5. Both depend crucially on pulling off difficult administrative feats. In Iraq, we had to build a nation in the chaotic vacuum of sectarian post-Hussein Iraq — which meant training a national army and police force from scratch with recruits who were often sectarian loyalists. "Comprehensive" immigration reform requires the government to set up an enforcement mechanism that can prevent millions of impoverished foreigners from sneaking across thousands of miles of unprotected borders — and prevent America's millions of self-interested employers from hiring them. Meanwhile, the overworked, incompetent federal immigration bureaucracy is going to efficiently sort out the 12 million illegals already here — "Non-Immigrants Previously in Unlawful Status," to use the official Prince-like euphemism — running background checks by the next business day and issuing each of them a new, "probationary Z-visa."

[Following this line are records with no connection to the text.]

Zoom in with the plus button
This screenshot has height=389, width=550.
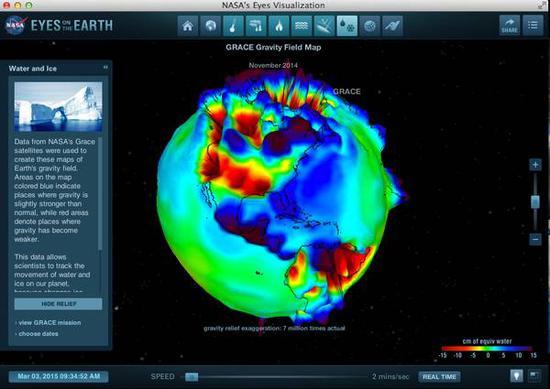[535, 165]
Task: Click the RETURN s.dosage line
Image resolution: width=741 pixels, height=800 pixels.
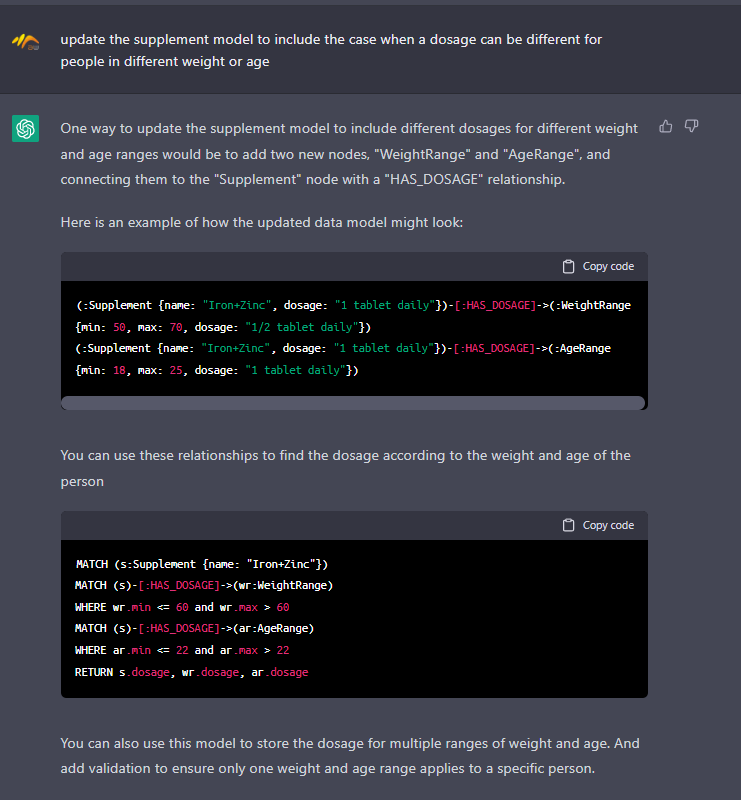Action: click(191, 672)
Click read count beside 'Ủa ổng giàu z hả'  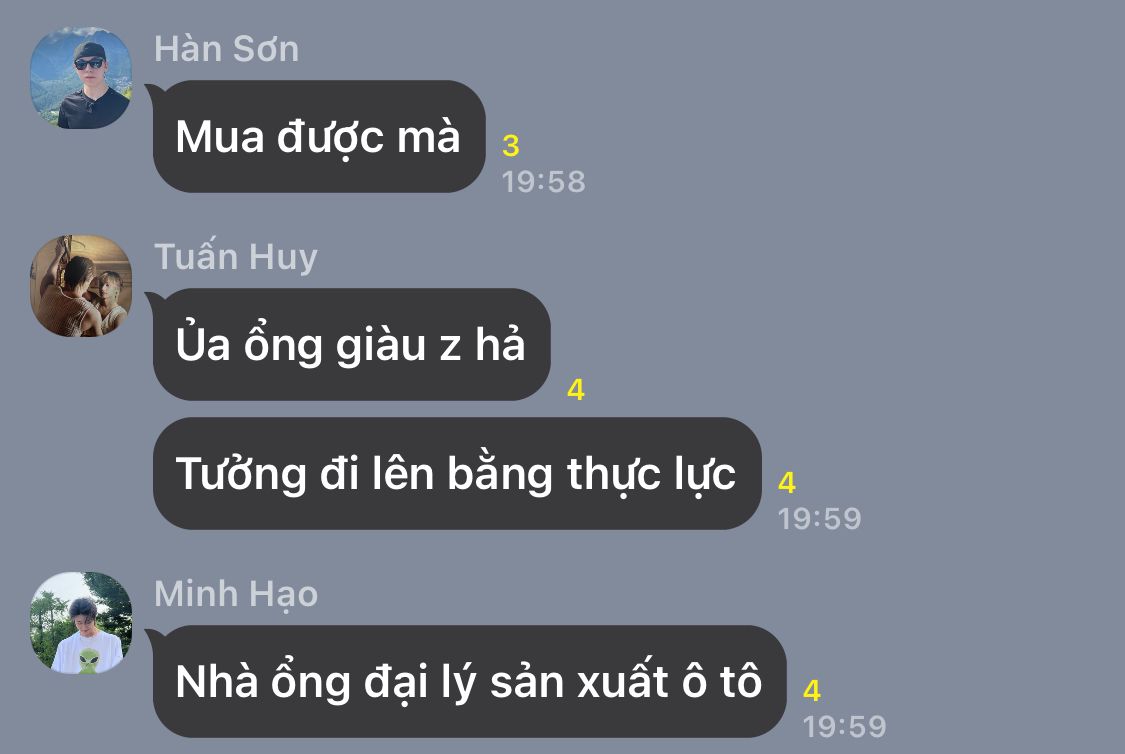575,390
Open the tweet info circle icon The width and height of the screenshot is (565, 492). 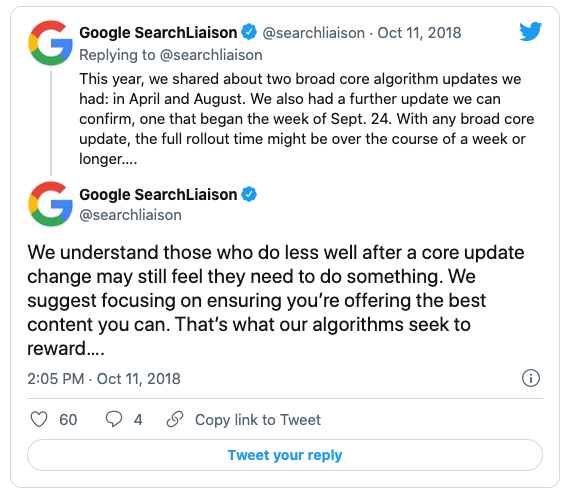(531, 378)
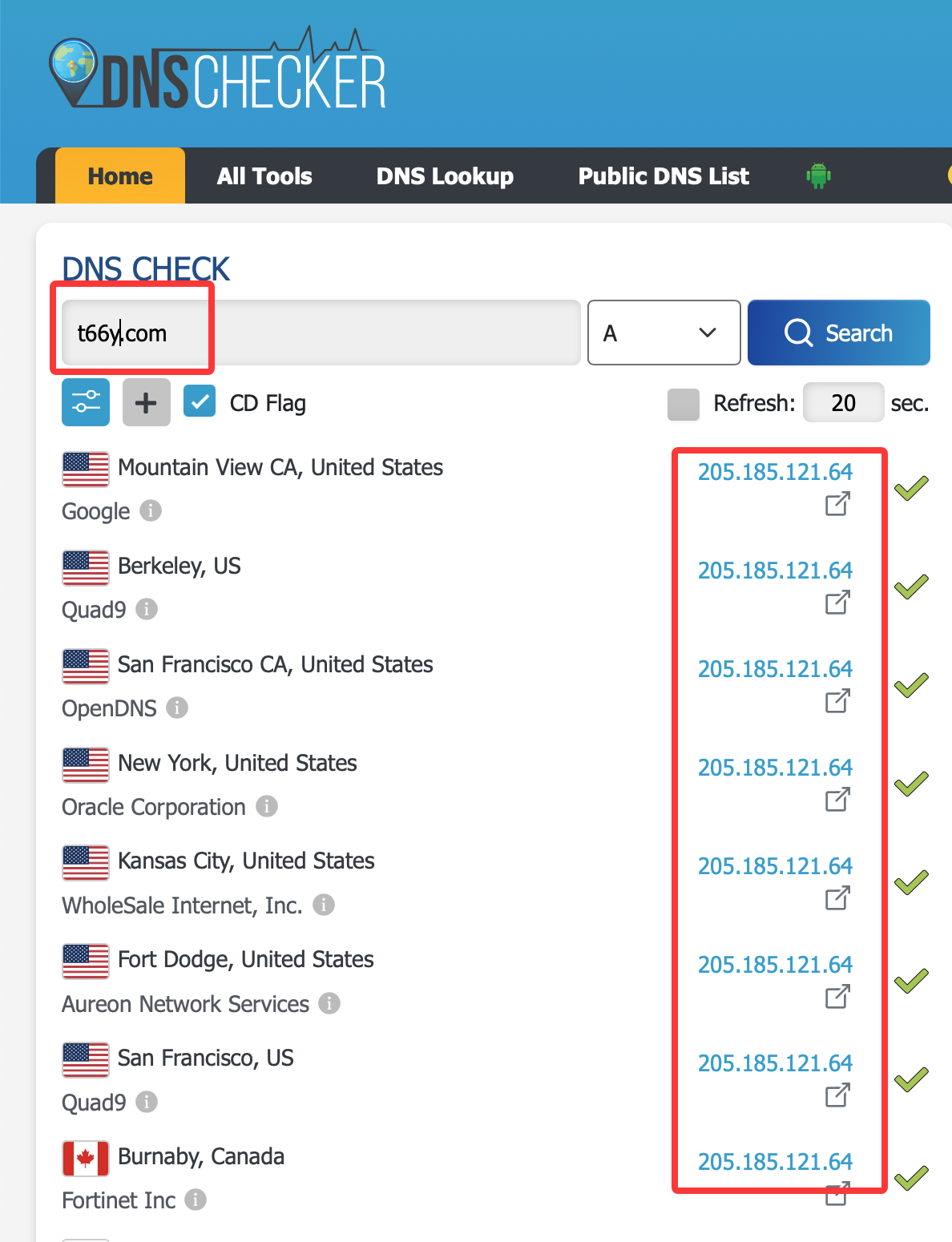Image resolution: width=952 pixels, height=1242 pixels.
Task: Open the record type A dropdown
Action: pos(663,333)
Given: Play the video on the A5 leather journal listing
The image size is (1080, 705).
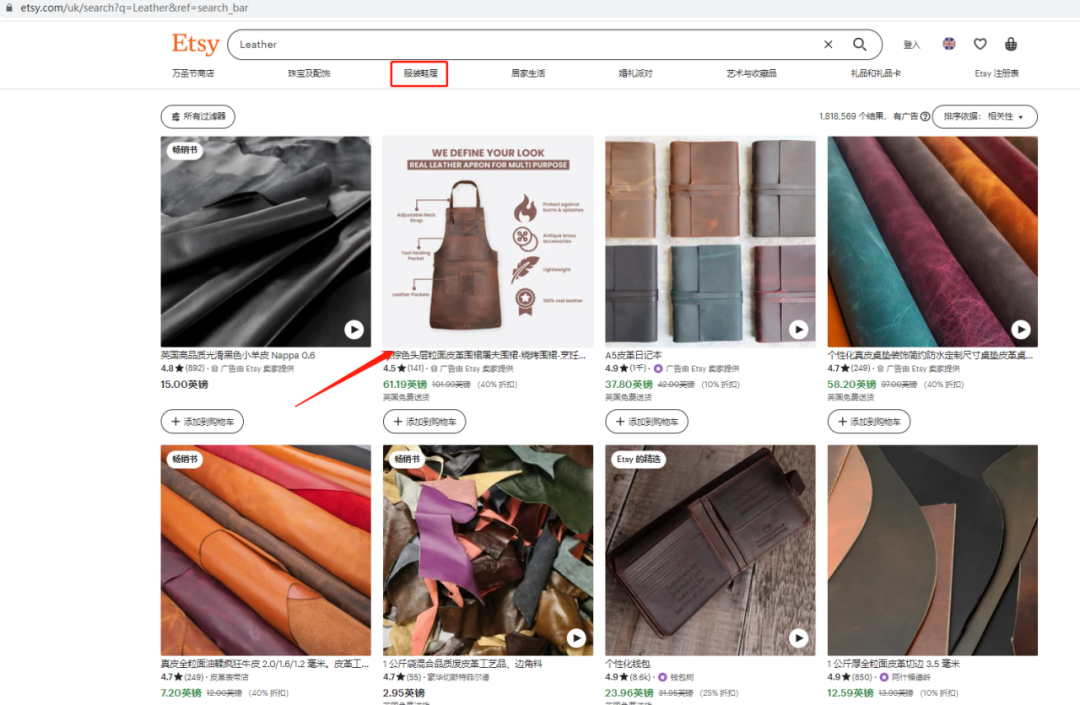Looking at the screenshot, I should pos(798,328).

To the extent that both the Iraq War and Bush's plan for immigration reform reflect an ideological stance based on a kind of idealism which operates solely from a view of how things ought to be rather than how they actually are, Mr. Kaus's analogy works. Beyond that, however, I don't think the analysis is particularly useful. Apples and oranges are, after all, both fruit. So?

A more useful examination of the two manifestations of policy (one foreign, the other domestic) might be one which approaches them from the "who benefits" analysis. Such an approach would certainly explain more about this administration and the intentions it brings to the table.

Still, Mr. Kaus's list of ten points does show one source of the basic incompetence of the Bush administration, and for that we should be grateful.